Exercise prompt: Up to and including the line with "You are a computer-use", reproduce the listing below exactly, beginning at its first line.

Input data:
# # # # # # #
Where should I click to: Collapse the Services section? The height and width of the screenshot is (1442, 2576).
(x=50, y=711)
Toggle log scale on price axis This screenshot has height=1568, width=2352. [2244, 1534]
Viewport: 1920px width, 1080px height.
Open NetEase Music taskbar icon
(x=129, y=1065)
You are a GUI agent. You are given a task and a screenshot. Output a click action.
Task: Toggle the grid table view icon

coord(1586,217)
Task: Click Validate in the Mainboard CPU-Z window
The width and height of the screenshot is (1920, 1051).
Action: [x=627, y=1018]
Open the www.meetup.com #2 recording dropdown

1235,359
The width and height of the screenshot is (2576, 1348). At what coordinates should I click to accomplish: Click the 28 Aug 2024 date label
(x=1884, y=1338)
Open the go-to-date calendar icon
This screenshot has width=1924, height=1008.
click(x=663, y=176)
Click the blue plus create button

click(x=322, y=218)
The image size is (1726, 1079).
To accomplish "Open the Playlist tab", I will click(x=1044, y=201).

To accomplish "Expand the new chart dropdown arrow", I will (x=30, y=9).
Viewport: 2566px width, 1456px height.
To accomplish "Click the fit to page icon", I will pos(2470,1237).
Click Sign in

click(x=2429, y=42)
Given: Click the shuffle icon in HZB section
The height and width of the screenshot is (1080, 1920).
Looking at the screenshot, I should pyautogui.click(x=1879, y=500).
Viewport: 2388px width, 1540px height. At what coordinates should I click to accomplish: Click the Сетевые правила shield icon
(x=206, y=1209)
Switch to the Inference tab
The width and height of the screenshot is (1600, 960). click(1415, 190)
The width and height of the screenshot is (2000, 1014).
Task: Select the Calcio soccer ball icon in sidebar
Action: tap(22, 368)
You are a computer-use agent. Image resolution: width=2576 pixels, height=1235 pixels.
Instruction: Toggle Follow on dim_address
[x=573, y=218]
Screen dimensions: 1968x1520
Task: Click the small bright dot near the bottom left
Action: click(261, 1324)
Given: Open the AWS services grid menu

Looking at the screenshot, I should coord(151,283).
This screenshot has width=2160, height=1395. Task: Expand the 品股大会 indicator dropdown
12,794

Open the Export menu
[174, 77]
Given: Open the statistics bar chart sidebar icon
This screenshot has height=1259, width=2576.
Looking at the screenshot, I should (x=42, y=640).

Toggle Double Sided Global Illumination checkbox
# # # # # # #
Solved exercise:
Where should I click to: Collapse the Services section? The height and width of the screenshot is (1442, 2576).
(x=50, y=711)
Toggle log scale on price axis This screenshot has height=1568, width=2352. [2244, 1534]
Viewport: 1920px width, 1080px height.
Open NetEase Music taskbar icon
(x=129, y=1065)
You are a GUI agent. You are given a task and a screenshot. Output a click action.
Task: Toggle the grid table view icon

coord(1586,217)
Task: Click Validate in the Mainboard CPU-Z window
The width and height of the screenshot is (1920, 1051).
Action: [x=627, y=1018]
Open the www.meetup.com #2 recording dropdown

1235,359
The width and height of the screenshot is (2576, 1348). At what coordinates should I click to accomplish: Click the 28 Aug 2024 date label
(x=1884, y=1338)
Open the go-to-date calendar icon
This screenshot has width=1924, height=1008.
click(x=663, y=176)
Click the blue plus create button

click(x=322, y=218)
The image size is (1726, 1079).
To accomplish "Open the Playlist tab", I will click(x=1044, y=201).

To accomplish "Expand the new chart dropdown arrow", I will (x=30, y=9).
Viewport: 2566px width, 1456px height.
To accomplish "Click the fit to page icon", I will pos(2470,1237).
Click Sign in

click(x=2429, y=42)
Given: Click the shuffle icon in HZB section
The height and width of the screenshot is (1080, 1920).
Looking at the screenshot, I should pyautogui.click(x=1879, y=500).
Viewport: 2388px width, 1540px height. At what coordinates should I click to accomplish: Click the Сетевые правила shield icon
(x=206, y=1209)
Switch to the Inference tab
The width and height of the screenshot is (1600, 960). click(1415, 190)
The width and height of the screenshot is (2000, 1014).
Task: Select the Calcio soccer ball icon in sidebar
Action: tap(22, 368)
You are a computer-use agent. Image resolution: width=2576 pixels, height=1235 pixels.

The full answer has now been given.